### Direction
Please reproduce the records below verbatim, from the line with "Where should I click to: Open the red" up to and including the line with "pyautogui.click(x=1213, y=29)".

:: Information shown

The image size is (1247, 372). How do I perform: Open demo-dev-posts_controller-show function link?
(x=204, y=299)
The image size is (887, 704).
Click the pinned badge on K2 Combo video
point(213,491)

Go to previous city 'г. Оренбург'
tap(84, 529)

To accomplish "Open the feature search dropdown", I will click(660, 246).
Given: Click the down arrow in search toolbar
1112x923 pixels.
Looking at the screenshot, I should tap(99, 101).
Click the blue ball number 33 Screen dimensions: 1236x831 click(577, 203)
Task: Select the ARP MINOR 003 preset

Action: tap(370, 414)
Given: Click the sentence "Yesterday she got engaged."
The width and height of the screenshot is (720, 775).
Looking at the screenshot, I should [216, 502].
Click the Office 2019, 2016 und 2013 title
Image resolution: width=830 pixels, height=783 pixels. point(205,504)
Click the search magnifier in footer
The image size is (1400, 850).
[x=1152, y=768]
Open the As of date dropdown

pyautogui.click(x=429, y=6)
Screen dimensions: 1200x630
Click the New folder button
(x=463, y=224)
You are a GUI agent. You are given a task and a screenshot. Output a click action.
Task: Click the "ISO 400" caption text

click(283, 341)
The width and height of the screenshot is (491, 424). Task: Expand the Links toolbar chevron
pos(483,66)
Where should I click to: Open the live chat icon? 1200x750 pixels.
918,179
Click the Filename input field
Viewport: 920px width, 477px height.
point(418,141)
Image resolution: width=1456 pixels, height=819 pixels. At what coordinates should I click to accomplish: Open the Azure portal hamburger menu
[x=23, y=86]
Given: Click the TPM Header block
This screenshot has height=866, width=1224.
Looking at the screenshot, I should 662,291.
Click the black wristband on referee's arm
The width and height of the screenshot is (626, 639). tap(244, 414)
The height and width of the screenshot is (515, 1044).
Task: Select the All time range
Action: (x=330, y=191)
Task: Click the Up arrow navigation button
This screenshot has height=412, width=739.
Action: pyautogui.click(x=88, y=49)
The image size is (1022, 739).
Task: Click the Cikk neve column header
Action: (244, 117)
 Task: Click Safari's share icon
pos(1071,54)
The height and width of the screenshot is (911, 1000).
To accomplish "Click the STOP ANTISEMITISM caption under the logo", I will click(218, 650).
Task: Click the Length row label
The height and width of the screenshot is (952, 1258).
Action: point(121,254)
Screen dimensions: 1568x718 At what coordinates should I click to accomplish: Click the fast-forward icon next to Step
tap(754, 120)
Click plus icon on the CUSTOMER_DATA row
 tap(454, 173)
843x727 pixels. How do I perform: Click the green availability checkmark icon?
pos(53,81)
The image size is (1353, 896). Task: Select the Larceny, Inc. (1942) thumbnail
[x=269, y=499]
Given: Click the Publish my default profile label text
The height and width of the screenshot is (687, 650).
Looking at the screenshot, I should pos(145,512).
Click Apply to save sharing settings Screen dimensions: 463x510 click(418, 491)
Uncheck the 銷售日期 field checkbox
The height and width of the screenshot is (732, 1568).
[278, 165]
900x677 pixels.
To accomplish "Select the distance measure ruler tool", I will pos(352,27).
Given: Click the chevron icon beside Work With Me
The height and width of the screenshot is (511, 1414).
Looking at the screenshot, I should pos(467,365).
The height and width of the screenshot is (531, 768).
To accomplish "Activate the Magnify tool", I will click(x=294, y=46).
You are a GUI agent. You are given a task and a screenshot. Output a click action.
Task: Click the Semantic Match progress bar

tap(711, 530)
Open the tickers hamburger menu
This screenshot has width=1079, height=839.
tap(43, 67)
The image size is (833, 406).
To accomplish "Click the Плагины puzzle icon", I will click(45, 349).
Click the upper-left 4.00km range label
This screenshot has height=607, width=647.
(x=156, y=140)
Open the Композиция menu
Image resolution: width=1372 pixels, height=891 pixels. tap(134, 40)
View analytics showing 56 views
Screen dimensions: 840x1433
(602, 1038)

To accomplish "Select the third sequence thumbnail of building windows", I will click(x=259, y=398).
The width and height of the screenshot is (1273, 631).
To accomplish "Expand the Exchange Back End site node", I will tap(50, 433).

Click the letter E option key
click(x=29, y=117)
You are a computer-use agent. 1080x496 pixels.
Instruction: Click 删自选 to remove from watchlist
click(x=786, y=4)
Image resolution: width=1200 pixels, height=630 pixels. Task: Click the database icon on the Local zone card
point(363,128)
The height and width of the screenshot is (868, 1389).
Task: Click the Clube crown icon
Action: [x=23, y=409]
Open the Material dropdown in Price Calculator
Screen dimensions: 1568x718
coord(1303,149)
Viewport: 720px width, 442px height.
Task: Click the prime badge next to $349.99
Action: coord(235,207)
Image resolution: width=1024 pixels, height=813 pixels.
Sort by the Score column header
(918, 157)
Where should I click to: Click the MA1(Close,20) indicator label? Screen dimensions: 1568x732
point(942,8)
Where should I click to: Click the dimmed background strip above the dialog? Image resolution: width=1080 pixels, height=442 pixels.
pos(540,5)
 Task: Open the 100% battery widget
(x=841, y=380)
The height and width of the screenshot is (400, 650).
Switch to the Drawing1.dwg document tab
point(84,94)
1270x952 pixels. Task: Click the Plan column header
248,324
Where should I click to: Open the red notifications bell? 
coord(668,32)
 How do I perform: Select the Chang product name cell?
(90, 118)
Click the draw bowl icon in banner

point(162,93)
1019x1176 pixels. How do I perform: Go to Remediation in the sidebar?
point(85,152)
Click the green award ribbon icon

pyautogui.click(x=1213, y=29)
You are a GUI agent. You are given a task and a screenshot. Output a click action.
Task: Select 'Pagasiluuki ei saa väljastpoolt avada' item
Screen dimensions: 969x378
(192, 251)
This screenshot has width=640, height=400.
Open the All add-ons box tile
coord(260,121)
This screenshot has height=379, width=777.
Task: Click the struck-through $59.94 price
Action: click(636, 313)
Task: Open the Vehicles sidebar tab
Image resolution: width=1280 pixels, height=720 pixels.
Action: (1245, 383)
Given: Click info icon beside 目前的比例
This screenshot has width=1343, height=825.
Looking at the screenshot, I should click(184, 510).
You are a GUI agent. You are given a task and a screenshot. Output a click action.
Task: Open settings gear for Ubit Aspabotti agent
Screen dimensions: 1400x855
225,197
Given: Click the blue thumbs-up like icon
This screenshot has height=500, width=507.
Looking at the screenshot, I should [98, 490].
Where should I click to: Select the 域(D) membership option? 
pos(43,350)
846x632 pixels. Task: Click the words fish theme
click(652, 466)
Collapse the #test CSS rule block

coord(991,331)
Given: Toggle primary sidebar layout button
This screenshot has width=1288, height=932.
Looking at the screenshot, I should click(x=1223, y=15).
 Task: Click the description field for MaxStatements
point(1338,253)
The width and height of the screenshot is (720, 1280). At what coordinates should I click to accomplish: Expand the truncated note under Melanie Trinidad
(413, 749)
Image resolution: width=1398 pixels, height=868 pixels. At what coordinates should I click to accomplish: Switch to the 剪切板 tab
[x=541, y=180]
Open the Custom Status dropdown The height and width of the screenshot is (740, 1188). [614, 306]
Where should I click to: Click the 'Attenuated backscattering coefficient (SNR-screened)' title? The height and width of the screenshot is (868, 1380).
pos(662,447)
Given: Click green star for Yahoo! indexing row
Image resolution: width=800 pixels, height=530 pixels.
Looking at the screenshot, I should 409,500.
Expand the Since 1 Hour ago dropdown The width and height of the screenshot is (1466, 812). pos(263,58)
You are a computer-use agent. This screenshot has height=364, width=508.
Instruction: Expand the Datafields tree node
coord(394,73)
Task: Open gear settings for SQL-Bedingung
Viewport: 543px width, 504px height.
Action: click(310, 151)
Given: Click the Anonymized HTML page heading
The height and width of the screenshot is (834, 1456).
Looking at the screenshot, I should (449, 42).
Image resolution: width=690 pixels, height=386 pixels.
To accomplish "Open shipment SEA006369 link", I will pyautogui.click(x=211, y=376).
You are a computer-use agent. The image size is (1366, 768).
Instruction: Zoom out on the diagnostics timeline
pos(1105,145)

::::

### The response
Where should I click to: Open the red notifications bell? 
coord(668,32)
 How do I perform: Select the Chang product name cell?
(90, 118)
Click the draw bowl icon in banner

point(162,93)
1019x1176 pixels. How do I perform: Go to Remediation in the sidebar?
point(85,152)
Click the green award ribbon icon

pyautogui.click(x=1213, y=29)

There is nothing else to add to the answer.